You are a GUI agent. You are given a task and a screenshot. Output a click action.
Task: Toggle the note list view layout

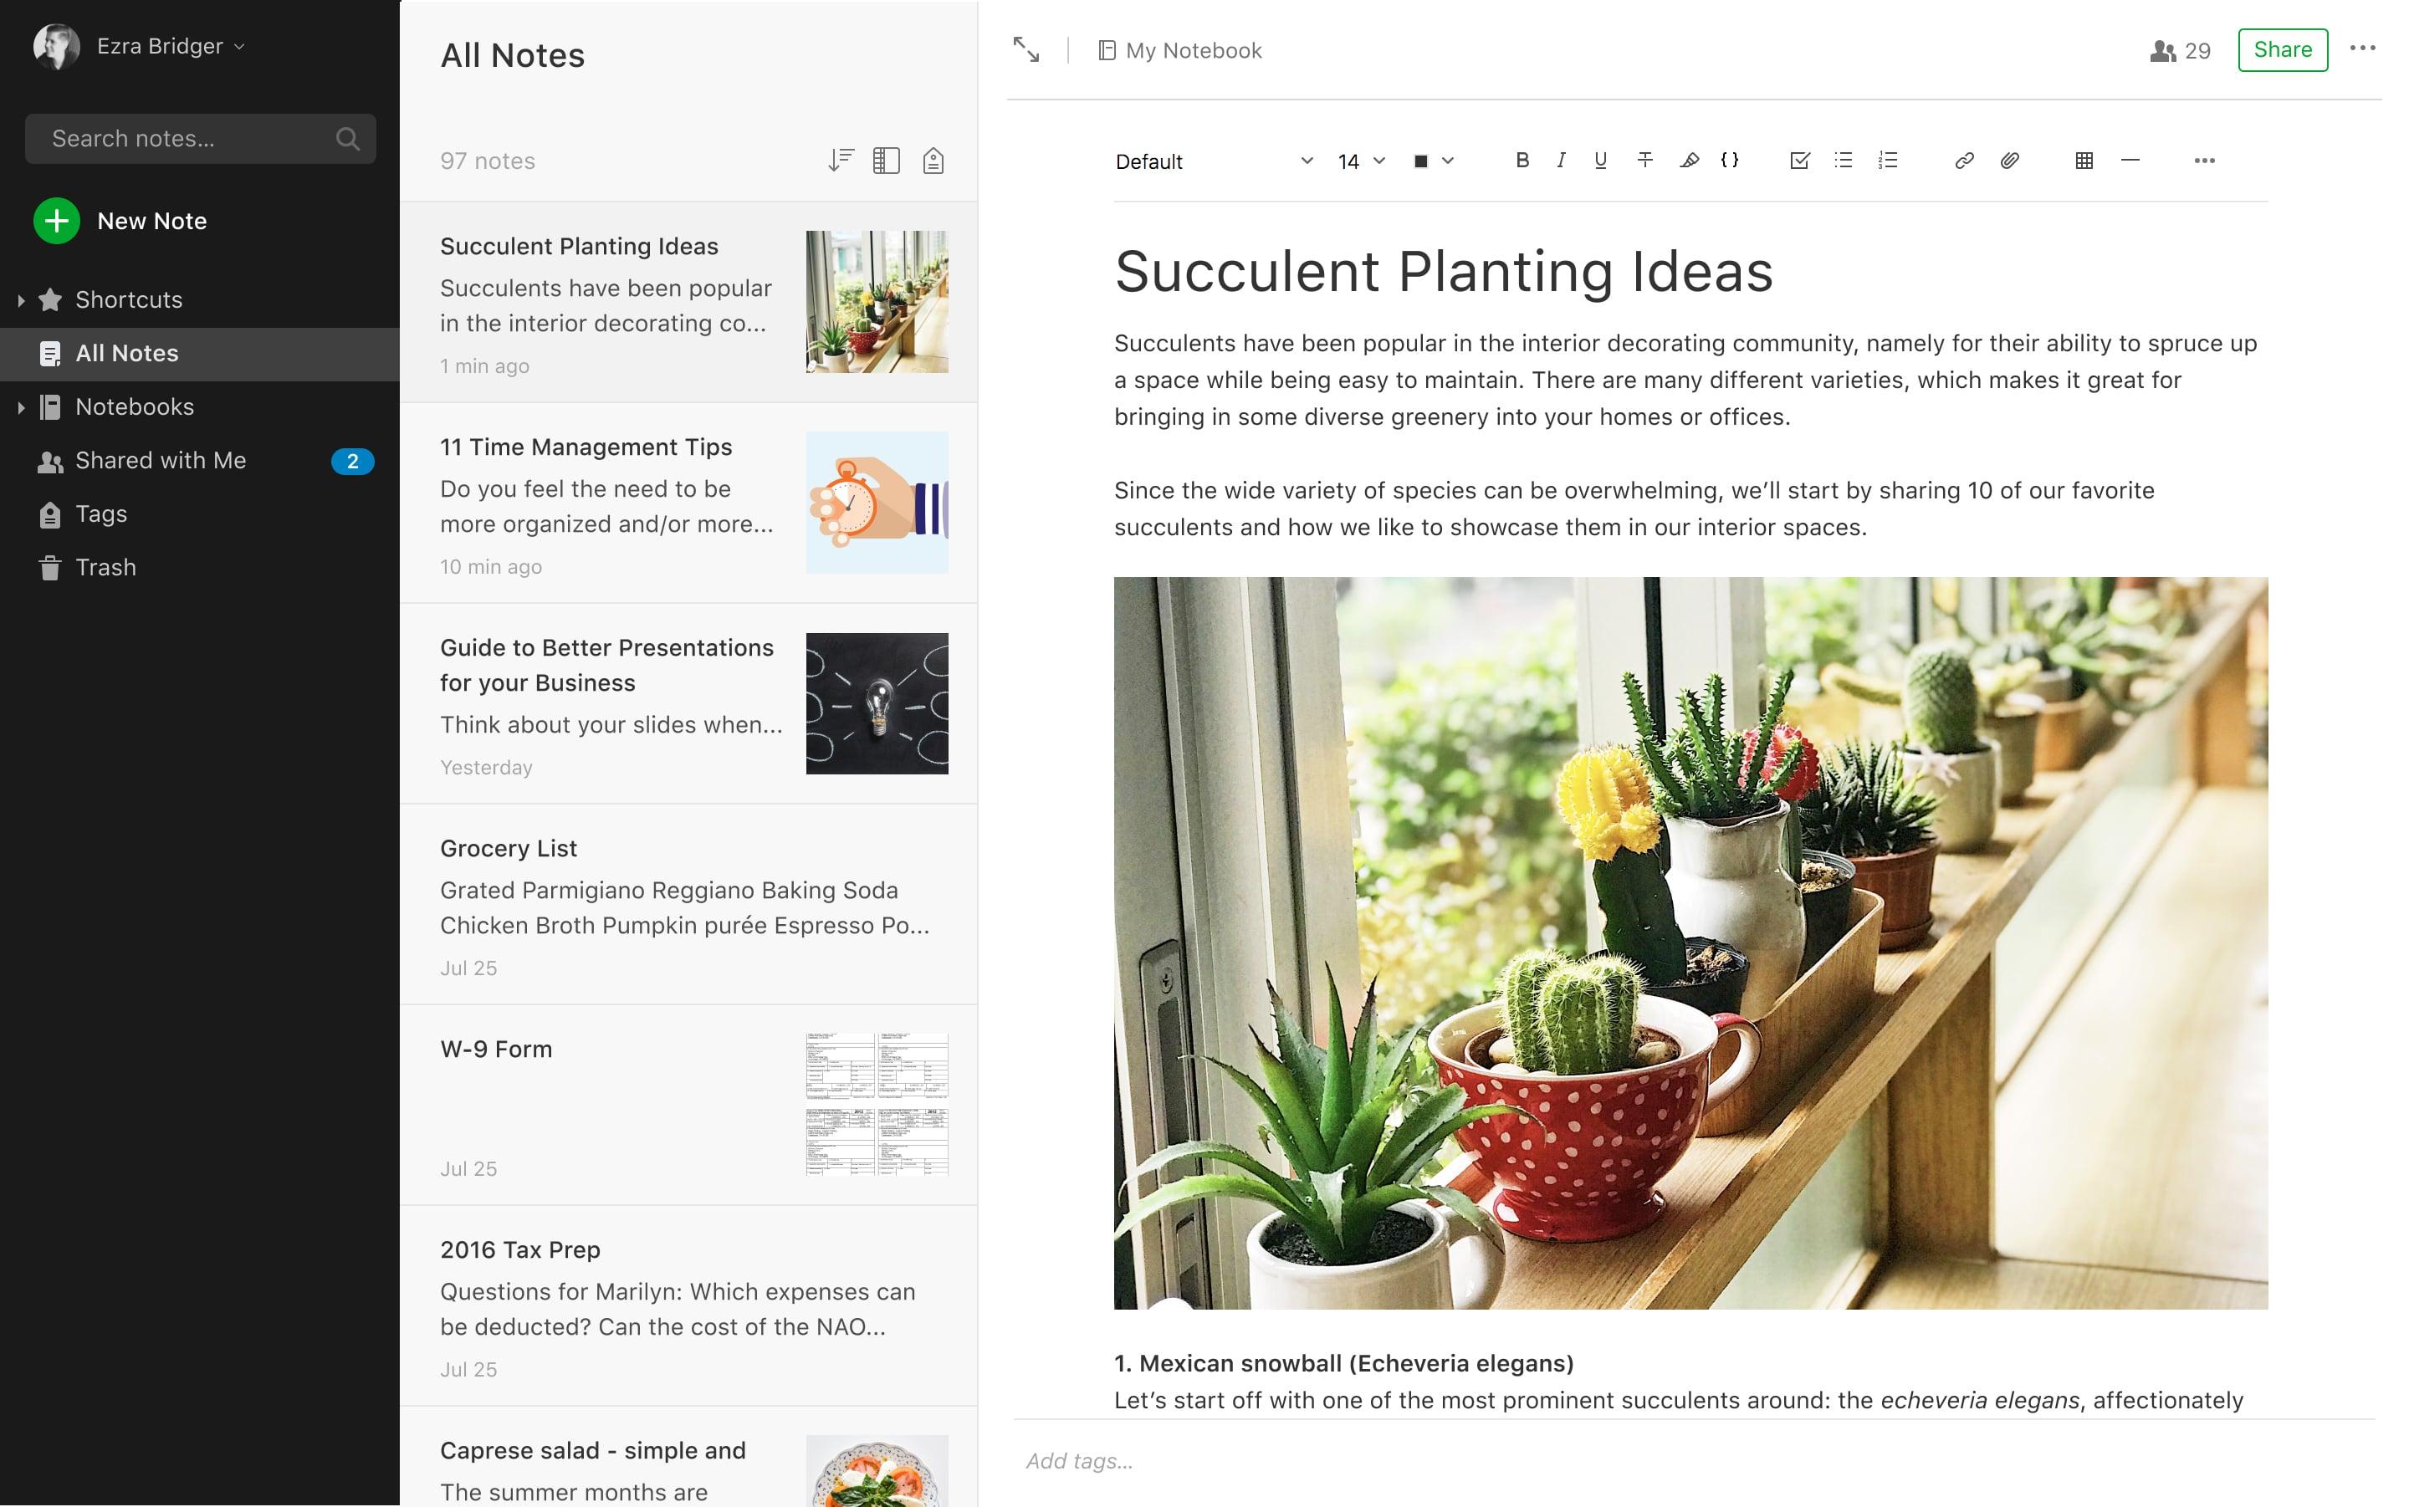887,159
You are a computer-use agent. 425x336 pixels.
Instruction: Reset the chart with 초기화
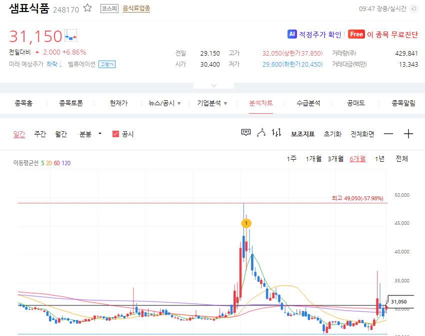[333, 134]
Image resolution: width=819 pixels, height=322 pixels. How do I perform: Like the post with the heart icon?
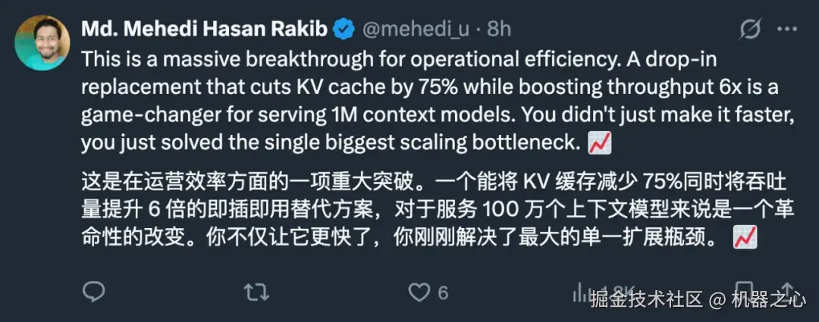pyautogui.click(x=418, y=292)
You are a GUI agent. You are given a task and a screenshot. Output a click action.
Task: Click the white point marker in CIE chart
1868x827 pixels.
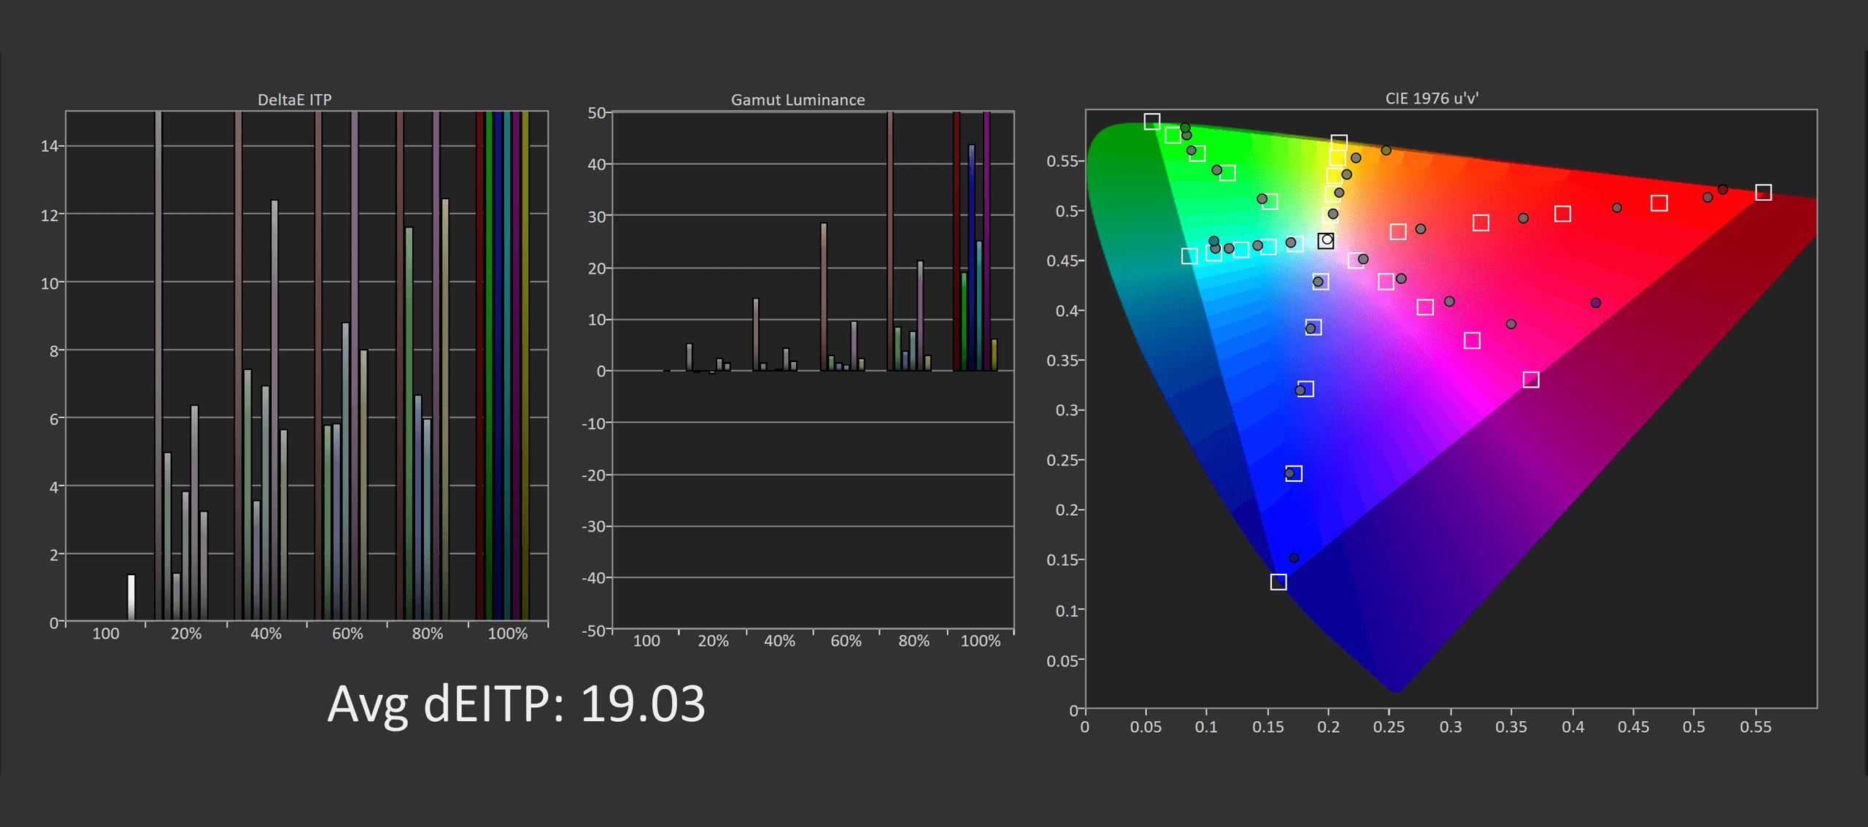click(1326, 240)
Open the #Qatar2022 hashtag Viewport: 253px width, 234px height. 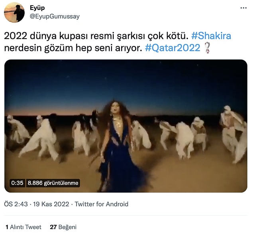(x=173, y=48)
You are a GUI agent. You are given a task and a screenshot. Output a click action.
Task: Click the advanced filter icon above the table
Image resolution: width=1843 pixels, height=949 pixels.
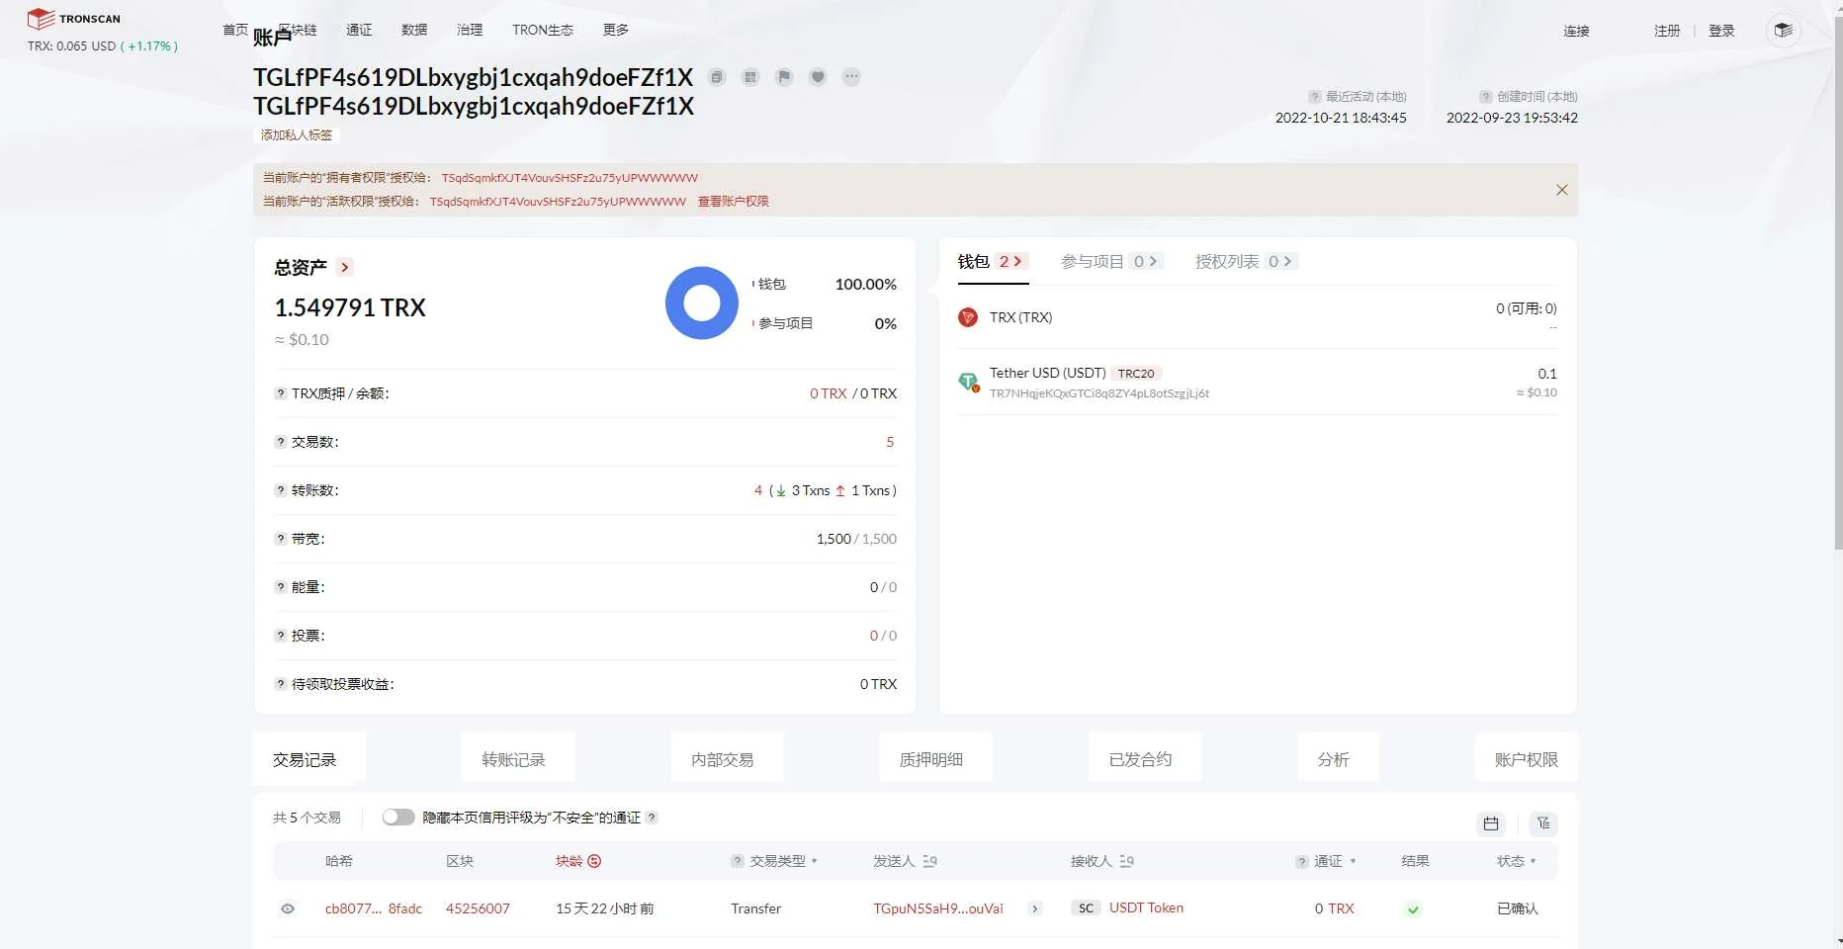pos(1543,823)
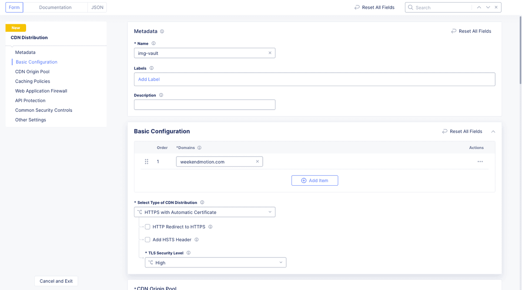Viewport: 522px width, 290px height.
Task: Switch to the JSON tab
Action: [x=97, y=7]
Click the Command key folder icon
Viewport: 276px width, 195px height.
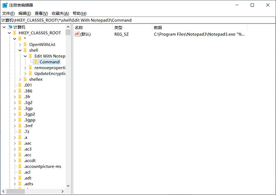[35, 62]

# # #

__Exercise directions__:
Extract the entries above exactly as they appear, starting with the line containing "You are a computer-use agent. 425x336 pixels." and going on through the line containing "pyautogui.click(x=418, y=292)". Leave out the pictures.

__Solution to this task__:
You are a computer-use agent. 425x336 pixels.
Instruction: Reset the chart with 초기화
[333, 134]
Image resolution: width=819 pixels, height=322 pixels. How do I perform: Like the post with the heart icon?
pyautogui.click(x=418, y=292)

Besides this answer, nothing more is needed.